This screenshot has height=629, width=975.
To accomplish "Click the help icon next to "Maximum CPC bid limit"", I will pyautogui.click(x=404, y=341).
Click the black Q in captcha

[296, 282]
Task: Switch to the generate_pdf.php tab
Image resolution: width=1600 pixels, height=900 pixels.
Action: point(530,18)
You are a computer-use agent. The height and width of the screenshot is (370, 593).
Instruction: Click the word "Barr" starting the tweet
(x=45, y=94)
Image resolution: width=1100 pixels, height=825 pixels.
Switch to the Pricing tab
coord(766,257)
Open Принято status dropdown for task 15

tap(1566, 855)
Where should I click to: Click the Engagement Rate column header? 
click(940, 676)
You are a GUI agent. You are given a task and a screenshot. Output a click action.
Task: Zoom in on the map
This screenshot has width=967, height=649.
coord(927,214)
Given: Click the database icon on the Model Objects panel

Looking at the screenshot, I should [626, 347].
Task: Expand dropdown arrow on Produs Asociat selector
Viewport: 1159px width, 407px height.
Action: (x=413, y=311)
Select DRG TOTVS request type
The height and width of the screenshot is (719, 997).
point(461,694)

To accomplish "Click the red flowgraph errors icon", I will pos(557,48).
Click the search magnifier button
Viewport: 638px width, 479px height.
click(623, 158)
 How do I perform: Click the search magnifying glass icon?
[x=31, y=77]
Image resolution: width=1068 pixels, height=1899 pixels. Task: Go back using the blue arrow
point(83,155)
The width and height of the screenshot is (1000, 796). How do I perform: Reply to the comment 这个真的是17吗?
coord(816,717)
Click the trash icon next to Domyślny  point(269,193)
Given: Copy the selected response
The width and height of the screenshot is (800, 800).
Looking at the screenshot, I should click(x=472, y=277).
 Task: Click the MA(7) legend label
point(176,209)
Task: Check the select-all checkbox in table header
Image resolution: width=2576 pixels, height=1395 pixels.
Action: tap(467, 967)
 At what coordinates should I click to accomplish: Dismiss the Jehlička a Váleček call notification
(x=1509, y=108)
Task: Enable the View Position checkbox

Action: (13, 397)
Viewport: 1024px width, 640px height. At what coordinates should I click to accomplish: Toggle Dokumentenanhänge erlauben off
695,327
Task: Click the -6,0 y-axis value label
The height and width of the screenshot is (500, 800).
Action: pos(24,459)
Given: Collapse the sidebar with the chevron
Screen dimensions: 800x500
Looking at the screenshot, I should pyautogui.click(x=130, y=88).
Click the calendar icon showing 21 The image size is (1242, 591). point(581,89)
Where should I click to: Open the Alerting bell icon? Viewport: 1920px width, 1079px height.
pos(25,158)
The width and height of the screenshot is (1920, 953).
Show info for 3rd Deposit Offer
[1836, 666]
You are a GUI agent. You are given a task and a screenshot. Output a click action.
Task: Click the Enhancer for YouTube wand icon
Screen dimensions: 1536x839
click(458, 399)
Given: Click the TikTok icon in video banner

-- Given task --
Copy all of the records above word for word, keeping each line as it stands.

-- Worked solution --
This screenshot has height=629, width=975.
To accomplish "Click the help icon next to "Maximum CPC bid limit"", I will pyautogui.click(x=404, y=341).
Click the black Q in captcha

[296, 282]
Task: Switch to the generate_pdf.php tab
Image resolution: width=1600 pixels, height=900 pixels.
Action: point(530,18)
You are a computer-use agent. The height and width of the screenshot is (370, 593).
Instruction: Click the word "Barr" starting the tweet
(x=45, y=94)
Image resolution: width=1100 pixels, height=825 pixels.
Switch to the Pricing tab
coord(766,257)
Open Принято status dropdown for task 15

tap(1566, 855)
Where should I click to: Click the Engagement Rate column header? 
click(940, 676)
You are a GUI agent. You are given a task and a screenshot. Output a click action.
Task: Zoom in on the map
This screenshot has width=967, height=649.
coord(927,214)
Given: Click the database icon on the Model Objects panel

Looking at the screenshot, I should [626, 347].
Task: Expand dropdown arrow on Produs Asociat selector
Viewport: 1159px width, 407px height.
Action: (x=413, y=311)
Select DRG TOTVS request type
The height and width of the screenshot is (719, 997).
point(461,694)

To accomplish "Click the red flowgraph errors icon", I will pos(557,48).
Click the search magnifier button
Viewport: 638px width, 479px height.
click(623, 158)
 How do I perform: Click the search magnifying glass icon?
[x=31, y=77]
Image resolution: width=1068 pixels, height=1899 pixels. Task: Go back using the blue arrow
point(83,155)
The width and height of the screenshot is (1000, 796). How do I perform: Reply to the comment 这个真的是17吗?
coord(816,717)
Click the trash icon next to Domyślny  point(269,193)
Given: Copy the selected response
The width and height of the screenshot is (800, 800).
Looking at the screenshot, I should click(x=472, y=277).
 Task: Click the MA(7) legend label
point(176,209)
Task: Check the select-all checkbox in table header
Image resolution: width=2576 pixels, height=1395 pixels.
Action: tap(467, 967)
 At what coordinates should I click to accomplish: Dismiss the Jehlička a Váleček call notification
(x=1509, y=108)
Task: Enable the View Position checkbox

Action: (13, 397)
Viewport: 1024px width, 640px height. At what coordinates should I click to accomplish: Toggle Dokumentenanhänge erlauben off
695,327
Task: Click the -6,0 y-axis value label
The height and width of the screenshot is (500, 800).
Action: pos(24,459)
Given: Collapse the sidebar with the chevron
Screen dimensions: 800x500
Looking at the screenshot, I should pyautogui.click(x=130, y=88).
Click the calendar icon showing 21 The image size is (1242, 591). point(581,89)
Where should I click to: Open the Alerting bell icon? Viewport: 1920px width, 1079px height.
pos(25,158)
The width and height of the screenshot is (1920, 953).
Show info for 3rd Deposit Offer
[1836, 666]
You are a GUI agent. You are given a task and a screenshot. Output a click action.
Task: Click the Enhancer for YouTube wand icon
Screen dimensions: 1536x839
click(458, 399)
Given: Click the TikTok icon in video banner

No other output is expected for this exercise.